§ AIM OF THE TASK: Below are the entries to work from; restate word for word the portion that opens with the line containing "The width and height of the screenshot is (480, 379)." and closes with the line containing "Enable the XCAERT", keeping both.

§ INPUT MATERIAL:
<<<<

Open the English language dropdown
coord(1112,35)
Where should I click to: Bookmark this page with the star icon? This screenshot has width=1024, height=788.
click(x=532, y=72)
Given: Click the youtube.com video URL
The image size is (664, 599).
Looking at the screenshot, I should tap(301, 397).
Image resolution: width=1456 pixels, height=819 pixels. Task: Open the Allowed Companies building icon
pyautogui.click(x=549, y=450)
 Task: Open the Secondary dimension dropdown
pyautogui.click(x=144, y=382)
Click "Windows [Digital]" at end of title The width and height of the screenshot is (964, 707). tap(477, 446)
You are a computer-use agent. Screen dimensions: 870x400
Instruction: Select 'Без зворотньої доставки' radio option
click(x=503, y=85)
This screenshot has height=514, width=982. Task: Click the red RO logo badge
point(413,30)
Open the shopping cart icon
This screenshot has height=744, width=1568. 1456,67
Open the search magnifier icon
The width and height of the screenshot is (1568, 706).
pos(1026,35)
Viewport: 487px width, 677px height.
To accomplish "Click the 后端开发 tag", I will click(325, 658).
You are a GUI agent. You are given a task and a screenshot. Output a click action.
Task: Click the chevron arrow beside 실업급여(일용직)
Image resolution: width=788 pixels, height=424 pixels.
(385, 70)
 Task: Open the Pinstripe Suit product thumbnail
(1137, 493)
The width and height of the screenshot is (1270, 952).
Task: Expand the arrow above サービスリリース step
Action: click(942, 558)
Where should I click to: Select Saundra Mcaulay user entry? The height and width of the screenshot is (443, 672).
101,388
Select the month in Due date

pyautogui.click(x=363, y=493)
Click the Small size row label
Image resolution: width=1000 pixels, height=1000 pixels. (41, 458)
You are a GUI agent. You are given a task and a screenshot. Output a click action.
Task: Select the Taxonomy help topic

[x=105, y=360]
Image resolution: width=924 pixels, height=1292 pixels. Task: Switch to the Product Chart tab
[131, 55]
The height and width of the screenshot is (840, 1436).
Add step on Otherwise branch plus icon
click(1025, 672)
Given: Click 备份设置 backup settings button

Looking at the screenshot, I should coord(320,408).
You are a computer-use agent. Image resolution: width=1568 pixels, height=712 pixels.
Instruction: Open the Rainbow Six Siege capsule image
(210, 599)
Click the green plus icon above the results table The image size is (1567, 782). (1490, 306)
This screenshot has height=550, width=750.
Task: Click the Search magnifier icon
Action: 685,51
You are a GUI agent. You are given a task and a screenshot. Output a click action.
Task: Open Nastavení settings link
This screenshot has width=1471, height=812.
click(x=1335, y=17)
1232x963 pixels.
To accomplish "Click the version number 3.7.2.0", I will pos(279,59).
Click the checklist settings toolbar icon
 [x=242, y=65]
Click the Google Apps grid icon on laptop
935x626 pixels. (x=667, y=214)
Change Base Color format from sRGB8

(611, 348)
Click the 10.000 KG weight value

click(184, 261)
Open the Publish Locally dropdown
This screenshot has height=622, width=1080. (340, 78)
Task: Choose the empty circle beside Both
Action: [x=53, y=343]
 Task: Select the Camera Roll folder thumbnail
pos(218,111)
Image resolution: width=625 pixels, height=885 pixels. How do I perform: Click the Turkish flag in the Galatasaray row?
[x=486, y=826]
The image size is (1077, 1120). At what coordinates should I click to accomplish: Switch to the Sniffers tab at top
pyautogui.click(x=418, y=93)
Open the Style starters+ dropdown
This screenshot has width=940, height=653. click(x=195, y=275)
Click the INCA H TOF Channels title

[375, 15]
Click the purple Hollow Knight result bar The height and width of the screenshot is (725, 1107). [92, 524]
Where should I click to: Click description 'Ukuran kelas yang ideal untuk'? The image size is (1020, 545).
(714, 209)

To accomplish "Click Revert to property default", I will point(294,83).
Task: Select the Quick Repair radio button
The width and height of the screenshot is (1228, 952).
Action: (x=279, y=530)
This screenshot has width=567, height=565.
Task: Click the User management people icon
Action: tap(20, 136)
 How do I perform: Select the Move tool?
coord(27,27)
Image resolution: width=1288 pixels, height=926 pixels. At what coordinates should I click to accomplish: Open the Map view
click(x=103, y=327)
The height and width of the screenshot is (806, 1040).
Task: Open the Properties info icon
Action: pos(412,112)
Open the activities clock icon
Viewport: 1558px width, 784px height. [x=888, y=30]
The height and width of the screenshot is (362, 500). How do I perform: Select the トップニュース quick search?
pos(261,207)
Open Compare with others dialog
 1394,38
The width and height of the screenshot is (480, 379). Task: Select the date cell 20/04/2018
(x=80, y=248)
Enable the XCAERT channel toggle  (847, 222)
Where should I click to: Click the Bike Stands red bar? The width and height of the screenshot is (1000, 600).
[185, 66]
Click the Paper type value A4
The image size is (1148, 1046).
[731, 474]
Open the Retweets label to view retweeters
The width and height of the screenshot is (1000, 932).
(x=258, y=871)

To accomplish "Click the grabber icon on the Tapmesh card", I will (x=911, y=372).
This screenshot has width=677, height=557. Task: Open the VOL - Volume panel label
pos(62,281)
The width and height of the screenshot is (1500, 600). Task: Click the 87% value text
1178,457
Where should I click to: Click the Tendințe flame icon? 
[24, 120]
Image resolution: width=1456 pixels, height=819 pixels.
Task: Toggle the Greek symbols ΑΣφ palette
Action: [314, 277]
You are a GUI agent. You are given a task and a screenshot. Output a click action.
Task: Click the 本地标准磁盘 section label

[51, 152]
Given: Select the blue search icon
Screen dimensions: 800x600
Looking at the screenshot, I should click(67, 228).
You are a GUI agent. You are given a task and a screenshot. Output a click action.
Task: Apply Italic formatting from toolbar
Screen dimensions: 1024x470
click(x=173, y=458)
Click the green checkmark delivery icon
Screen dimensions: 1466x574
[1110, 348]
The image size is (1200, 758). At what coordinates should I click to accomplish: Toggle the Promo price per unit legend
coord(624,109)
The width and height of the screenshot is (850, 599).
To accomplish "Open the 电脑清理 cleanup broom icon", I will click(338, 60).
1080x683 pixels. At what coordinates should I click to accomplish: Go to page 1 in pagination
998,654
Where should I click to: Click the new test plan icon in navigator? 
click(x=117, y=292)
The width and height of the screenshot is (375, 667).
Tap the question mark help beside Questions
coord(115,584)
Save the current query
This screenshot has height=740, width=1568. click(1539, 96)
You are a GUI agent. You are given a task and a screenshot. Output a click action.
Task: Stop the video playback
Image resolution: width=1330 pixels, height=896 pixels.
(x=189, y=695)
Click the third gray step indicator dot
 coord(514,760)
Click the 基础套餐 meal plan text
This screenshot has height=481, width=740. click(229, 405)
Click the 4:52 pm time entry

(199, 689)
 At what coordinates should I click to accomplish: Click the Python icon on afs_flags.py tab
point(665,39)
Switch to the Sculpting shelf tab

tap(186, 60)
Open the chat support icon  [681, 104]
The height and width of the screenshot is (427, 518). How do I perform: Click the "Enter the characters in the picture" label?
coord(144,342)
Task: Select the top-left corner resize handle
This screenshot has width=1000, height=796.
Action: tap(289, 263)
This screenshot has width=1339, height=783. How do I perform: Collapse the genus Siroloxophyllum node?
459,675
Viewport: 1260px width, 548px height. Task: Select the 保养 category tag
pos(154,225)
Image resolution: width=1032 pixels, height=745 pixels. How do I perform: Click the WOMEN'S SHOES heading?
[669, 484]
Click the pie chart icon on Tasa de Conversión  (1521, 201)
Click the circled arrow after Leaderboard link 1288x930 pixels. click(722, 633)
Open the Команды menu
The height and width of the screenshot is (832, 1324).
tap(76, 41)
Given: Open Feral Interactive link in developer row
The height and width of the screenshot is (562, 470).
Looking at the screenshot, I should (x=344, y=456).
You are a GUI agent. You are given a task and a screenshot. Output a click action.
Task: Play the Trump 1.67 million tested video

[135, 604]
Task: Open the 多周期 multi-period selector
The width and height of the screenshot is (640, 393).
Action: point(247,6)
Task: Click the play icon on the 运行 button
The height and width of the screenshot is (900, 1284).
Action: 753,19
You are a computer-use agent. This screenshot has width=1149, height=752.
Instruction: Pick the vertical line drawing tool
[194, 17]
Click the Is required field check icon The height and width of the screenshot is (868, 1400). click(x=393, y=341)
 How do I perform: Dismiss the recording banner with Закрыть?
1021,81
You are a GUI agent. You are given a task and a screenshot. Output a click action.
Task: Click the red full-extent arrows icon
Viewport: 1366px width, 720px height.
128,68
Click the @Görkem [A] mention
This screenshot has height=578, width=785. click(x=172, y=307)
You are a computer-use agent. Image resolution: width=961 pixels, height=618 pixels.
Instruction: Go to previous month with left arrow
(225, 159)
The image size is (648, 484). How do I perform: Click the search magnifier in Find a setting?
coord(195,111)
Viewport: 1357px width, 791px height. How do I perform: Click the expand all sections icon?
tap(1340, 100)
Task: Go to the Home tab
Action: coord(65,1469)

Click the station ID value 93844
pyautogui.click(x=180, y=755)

>>>>

§ PROBLEM SOLUTION:
The width and height of the screenshot is (480, 379). Task: Select the date cell 20/04/2018
(x=80, y=248)
Enable the XCAERT channel toggle  (847, 222)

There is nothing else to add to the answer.